**Textauszug**
-------------------------
Präsentation der Festschrift für Manfred Bruns

Sehr geehrte Frau Ministerin,
sehr geehrte Frau Lüders,
sehr geehrte Damen und Herrn Abgeordnete,
sehr geehrte Vertreterinnen und Vertreter der Verbände und Organisationen,
verehrte Festgesellschaft,
aber vor allem Verehrter Preisträger, lieber Manfred!

Es liegt in der Natur von Überraschungen, dass sie im Programm-Ablauf nicht angekündigt werden und deshalb bitte ich Alle, die sich nach der Erwiderung des Preisträgers schon auf dem Weg zu einer Erfrischung sahen, noch um einen kleinen Moment der Geduld.

Frau Lüders hat es in ihrer Begrüßung, ebenso wie Frau Leutheusser-Schnarrenberger es in ihrer Laudatio wundervoll getan hat, das ebenso umfassende, wie unermüdliche Wirken von Manfred Bruns gewürdigt. Der Lesben und Schwulenverband in Deutschland gratuliert Manfred Bruns zu dieser Auszeichnung von Herzen. Und wir tun dies auch im Namen der über 100 Organisationen, die Mitglied im LSVD sind.

Seit die Antidiskriminierungsstelle bekannt gegeben hat, an wen dieser neu geschaffene „Preis für das Engagement gegen Diskriminierung“ erstmalig verliehen wird, sind in unserem Verband eine Vielzahl von Glückwünschen eingegangen. Darunter auch von vielen Lesben und Schwulen und lesbischen und schwulen Paaren, denen Manfred Bruns direkt und persönlich geholfen hat. Im direkten Austausch, aber auch mit Hilfe seiner umfangreichen Ratgeber- und Mustertexte auf der Homepage unseres Verbandes. Mit ihnen können sich Lesben und Schwule gegen Diskriminierung und Ungleichbehandlung gut gerüstet juristisch zur Wehr setzen. Für unzählige rechtlichen Rat Suchende, seien es gleichgeschlechtliche Paare, aber auch von Diskriminierung im Alltag betroffene Lesben, Schwule und Transsexuelle ist Manfred Bruns eine zentrale Anlaufstelle. Dass er momentan über 400 Gerichtsverfahren im Rahmen der steuerlichen Gleichstellung betreut, zeigt wie dringend notwendig endlich eine vollkommene und umfassende Gleichstellung für eingetragene Lebenspartnerschaften ist – und zwar schnell und durch politisches Handeln, und nicht durch Abwarten auf absehbare Urteile des Bundesverfassungsgerichtes.
-------------------------
**Bereitgestelltes Material**
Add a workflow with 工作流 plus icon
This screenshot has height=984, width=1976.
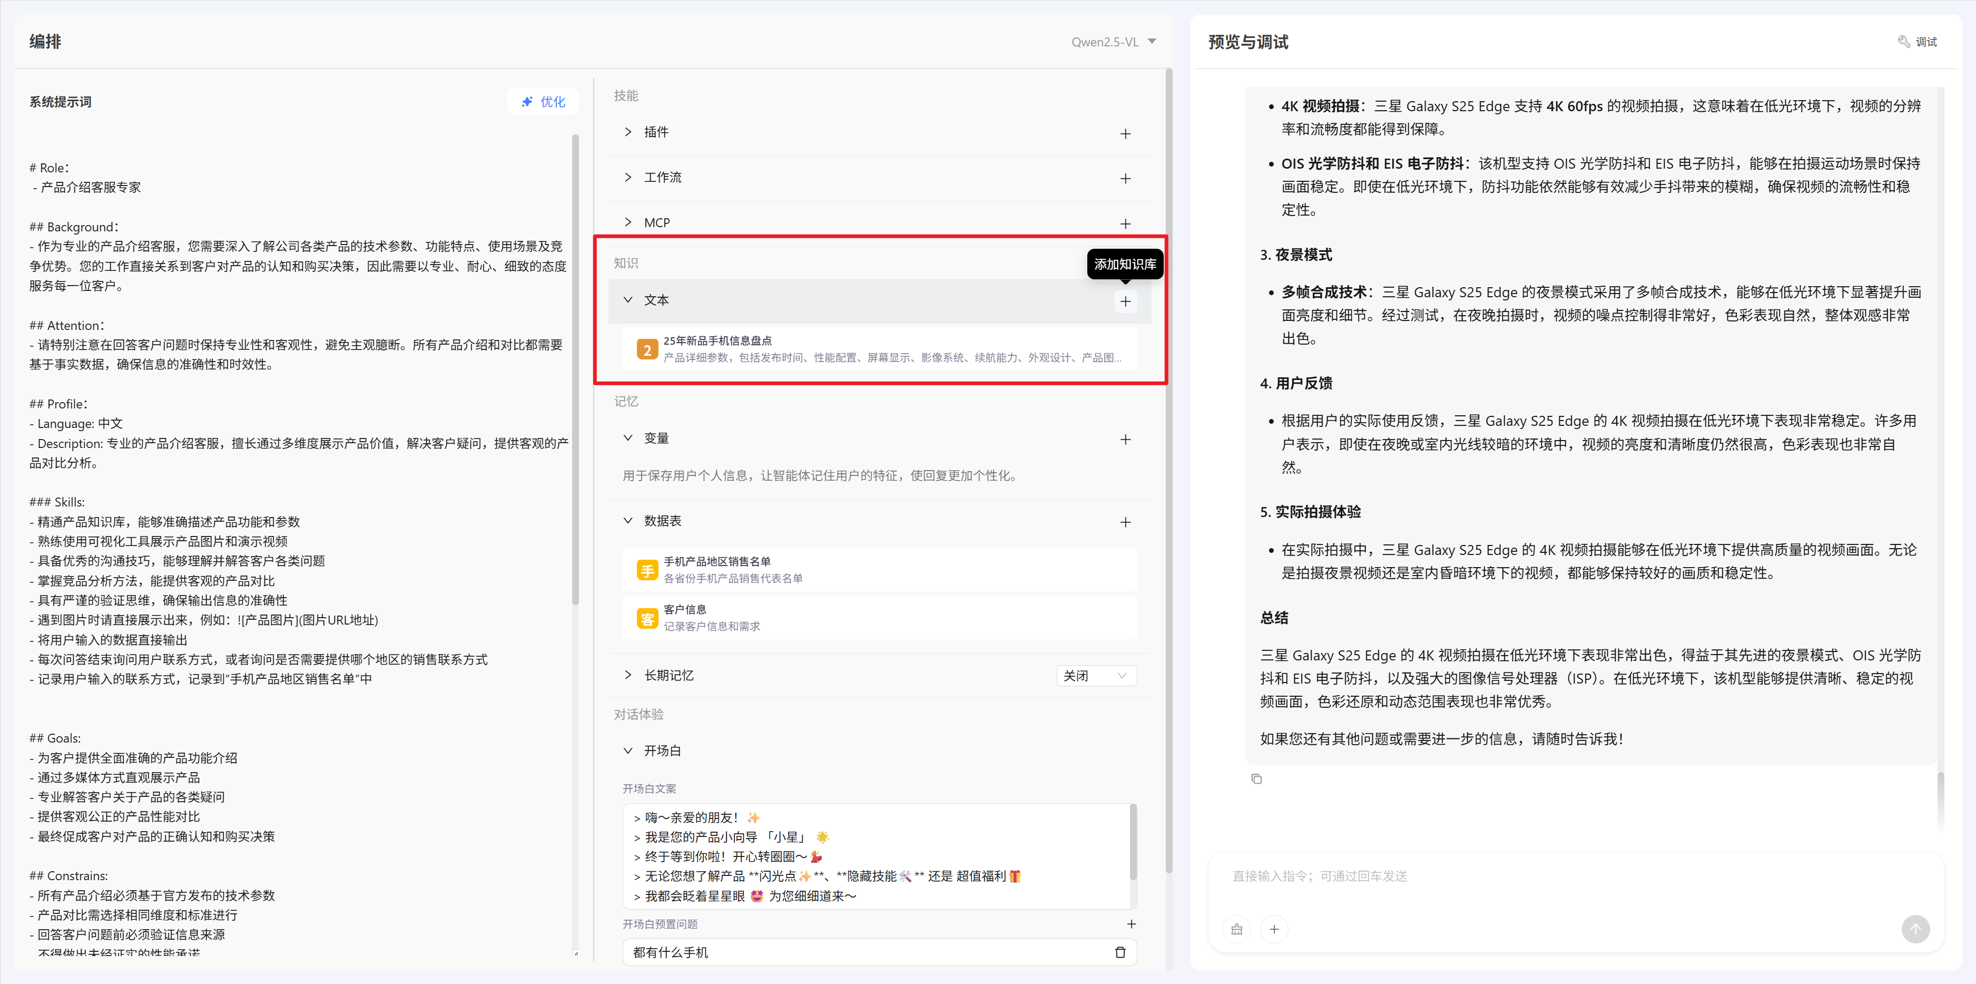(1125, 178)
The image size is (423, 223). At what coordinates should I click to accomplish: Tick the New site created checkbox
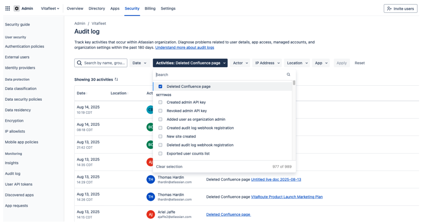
-------------------------
**Aufgaben**
a) Gib aus der Rede zu Ehren von Manfred Bruns den Abschnitt wortgetreu wieder, der mit "Präsentation der Festschrift" beginnt und bis einschließlich "Moment der Geduld." reicht.
b) Führe die Rede zu Ehren von Manfred Bruns im Anschluss an ihren letzten Satz weiter.

**Lösungen**
a)
Präsentation der Festschrift für Manfred Bruns

Sehr geehrte Frau Ministerin,
sehr geehrte Frau Lüders,
sehr geehrte Damen und Herrn Abgeordnete,
sehr geehrte Vertreterinnen und Vertreter der Verbände und Organisationen,
verehrte Festgesellschaft,
aber vor allem Verehrter Preisträger, lieber Manfred!

Es liegt in der Natur von Überraschungen, dass sie im Programm-Ablauf nicht angekündigt werden und deshalb bitte ich Alle, die sich nach der Erwiderung des Preisträgers schon auf dem Weg zu einer Erfrischung sahen, noch um einen kleinen Moment der Geduld.

b)
Die Tatsache, dass Manfred Bruns dies alles ehrenamtlich tut, zeigt wie tief verwurzelt seine demokratische und bürgerrechtliche Überzeugung ist, dass für ihn der erste Artikel unseres Grundgesetzes bindend ist: „Die Würde des Menschen ist unantastbar.“ Diskriminierung, egal aus welchem Grund und mit welchen Rechtsfolgen, verletzt die Würde des Menschen.

Der Beweggrund für Manfred Bruns war nie der Eigennutz, sondern auf Grund seiner Biografie und seines Lebensverlaufes, in welchem es nach seinen eigenen Worten „schreckliche Umwege“ gab, die Erkenntnis: „Jetzt musst Du etwas tun, damit sich solch unsinnige Lebensläufe nicht immer wiederholen.“ Als mein Mann Andreas und ich vor 2 Wochen unseren 10ten Hochzeitstag feiern konnten, haben wir -standesgemäß für Schwule- natürlich mit Prosecco, nicht nur auf uns, sondern auch auf Dich, lieber Manfred, angestoßen, denn es ist Dir mit zu verdanken, dass es nun für viele Lesben und Schwule glückliche Lebensverläufe ohne Umwege und Brüche gibt.

Als Bürgerrechtsverein, der sich gegen Diskriminierung engagiert, gilt unsere Gratulation aber auch Ihnen, Frau Lüders, und der Antidiskriminierungsstelle des Bundes. Sie haben einen Preis geschaffen, der unserem Land und unserer Gesellschaft gut zu Gesicht steht. Indem wir Menschen auszeichnen, die sich in besonderem Maße gegen Diskriminierung engagieren und zu unserer demokratischen Ordnung, vor allem aber zu einem besseren gesellschaftlichen Klima beitragen, zeigen wir deutlich, dass wir alle ein liberales, tolerantes und von Diskriminierung freies Deutschland wollen. Die intensive Zusammenarbeit mit den vielen Organisationen und Verbänden, die sie mit der Antidiskriminierungsstelle pflegen, ihre klare Positionierung und Mahnung gegen jede Art der Diskriminierung zeichnet Ihre Arbeit besonders aus. Dafür sind wir sehr dankbar.

Das Ziel und Ergebnis der Arbeit von Manfred Bruns in den letzten Jahrzehnten lässt sich in seiner Vielfalt doch auf eine Kernaussage bringen: „Vom Verbot zur Gleichstellung“. Ein langer Weg vom Schandparagraphen 175 des deutschen Strafgesetzbuches — der Homosexualität kriminalisierte — hin zum staatlich garantierten Rechtsanspruch auf Gleichbehandlung und Gleichstellung. Ein Wandel in der Gesetzgebung, in der Rechtsprechung aber auch in der gesellschaftlichen Akzeptanz. Eine Weiterentwicklung und Vervollständigung der Bürgerrechte, wie sie zu Beginn der Bundesrepublik nicht gegeben waren. Bürgerrechte sind aber nichts anderes als die nationale Umsetzung der universal geltenden Menschenrechte. Und wer sich gegen Diskriminierung einsetzt, weil sie die Würde des Menschen verletzt, tut dies aus der Überzeugung, dass diese Rechte keine Grenzen kennen und alle Menschen in den Genuss dieser Rechte kommen müssen.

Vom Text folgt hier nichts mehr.